**ПИСЬМЕННОЕ ЗАДАНИЕ 1**
Перепишите без изменений строки листинга: начните со строки, где есть «977x481 pixels. At», и закончите последней строкой листинга включительно.

**ПРЕДЛОЖЕННЫЙ ОТРЫВОК**

- - - -

Размышляя, как издавать его книги, Розанов писал в «Опавших листьях»: «Глубокое недоумение, как же „меня“ издавать? Если „все сочинения“, то выйдет „Россиада“ Хераскова, и кто же будет читать? — (эти чуть не 30 томов?). Автор „в 30 томов“ всегда = 0. А если избранное и лучшее, тома на 3: то неудобное в том, что некоторые острые стрелы(завершения, пики) всего моего миросозерцания выразились просто в примечаниик чужой статье… Как же издавать? Полное недоумение. Вот странный писатель… Во всяком случае, тот будет враг мне, кто будет „в 30 т.“: это значит все похоронить» (168).
Тем не менее во втором коробе «Опавших листьев» Розанов составляет план издания своих статей, еще не перепечатанных в книги, и намечает 16 сборников: «Около церковных стен» (третий том в дополнение к двум изданным), «О писателях и писательстве» (тома на четыре), «Юдаизм», «Сумерки просвещения» (продолжение вышедшей книги), «Семейный вопрос в России» (том третий), «Эмбрионы», «Германские впечатления», «Кавказские впечатления», «Русский Нил», «Чиновник. Очерк русской государственности», «Литературные изгнанники», «Древо жизни и идея скопчества», «Черный огонь» (статьи о революции и революционерах), «Во дворе язычников», «Лев и Агнец».

- - - -

**ПИСЬМЕННОЕ ЗАДАНИЕ 2**
Сколько сборников намечает Розанов в плане издания своих статей, согласно отрывку?

**ПРЕДОСТАВЛЕННЫЕ МАТЕРИАЛЫ**
- - - -

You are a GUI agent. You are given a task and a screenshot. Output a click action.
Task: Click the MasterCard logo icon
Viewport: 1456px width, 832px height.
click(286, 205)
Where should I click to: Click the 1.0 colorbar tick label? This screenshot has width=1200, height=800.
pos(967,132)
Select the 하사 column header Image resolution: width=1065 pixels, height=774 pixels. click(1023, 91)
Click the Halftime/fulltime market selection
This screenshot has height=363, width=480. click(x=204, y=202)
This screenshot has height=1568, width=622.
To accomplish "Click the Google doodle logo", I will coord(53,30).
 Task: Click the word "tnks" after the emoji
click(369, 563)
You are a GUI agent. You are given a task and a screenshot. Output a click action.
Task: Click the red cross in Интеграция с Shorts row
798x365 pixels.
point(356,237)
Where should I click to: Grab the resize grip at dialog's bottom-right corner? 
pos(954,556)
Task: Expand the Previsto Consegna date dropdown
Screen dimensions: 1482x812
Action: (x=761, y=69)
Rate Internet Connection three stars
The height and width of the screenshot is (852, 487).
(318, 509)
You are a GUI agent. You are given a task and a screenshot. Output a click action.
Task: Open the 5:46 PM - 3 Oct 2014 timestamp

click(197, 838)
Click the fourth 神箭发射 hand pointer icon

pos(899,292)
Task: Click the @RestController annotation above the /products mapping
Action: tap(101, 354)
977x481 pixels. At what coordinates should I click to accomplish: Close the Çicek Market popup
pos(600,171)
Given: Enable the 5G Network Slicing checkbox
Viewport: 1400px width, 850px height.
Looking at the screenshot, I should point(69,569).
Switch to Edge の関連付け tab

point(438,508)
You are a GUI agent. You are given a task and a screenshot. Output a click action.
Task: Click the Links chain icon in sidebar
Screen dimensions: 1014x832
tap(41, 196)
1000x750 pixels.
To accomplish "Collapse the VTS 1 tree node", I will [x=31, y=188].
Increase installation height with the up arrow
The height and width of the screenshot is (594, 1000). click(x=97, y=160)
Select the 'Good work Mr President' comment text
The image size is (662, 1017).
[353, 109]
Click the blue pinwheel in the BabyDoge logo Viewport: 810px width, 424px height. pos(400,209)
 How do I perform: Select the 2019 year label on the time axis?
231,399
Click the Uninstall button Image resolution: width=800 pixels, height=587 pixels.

- - - -

**ГОТОВЫЙ ОТВЕТ 1**
977x481 pixels. At what coordinates should I click to accomplish: Close the Çicek Market popup
pos(600,171)
Given: Enable the 5G Network Slicing checkbox
Viewport: 1400px width, 850px height.
Looking at the screenshot, I should point(69,569).
Switch to Edge の関連付け tab

point(438,508)
You are a GUI agent. You are given a task and a screenshot. Output a click action.
Task: Click the Links chain icon in sidebar
Screen dimensions: 1014x832
tap(41, 196)
1000x750 pixels.
To accomplish "Collapse the VTS 1 tree node", I will [x=31, y=188].
Increase installation height with the up arrow
The height and width of the screenshot is (594, 1000). click(x=97, y=160)
Select the 'Good work Mr President' comment text
The image size is (662, 1017).
[353, 109]
Click the blue pinwheel in the BabyDoge logo Viewport: 810px width, 424px height. pos(400,209)
 How do I perform: Select the 2019 year label on the time axis?
231,399
Click the Uninstall button Image resolution: width=800 pixels, height=587 pixels.

**ГОТОВЫЙ ОТВЕТ 2**
Шестнадцать сборников.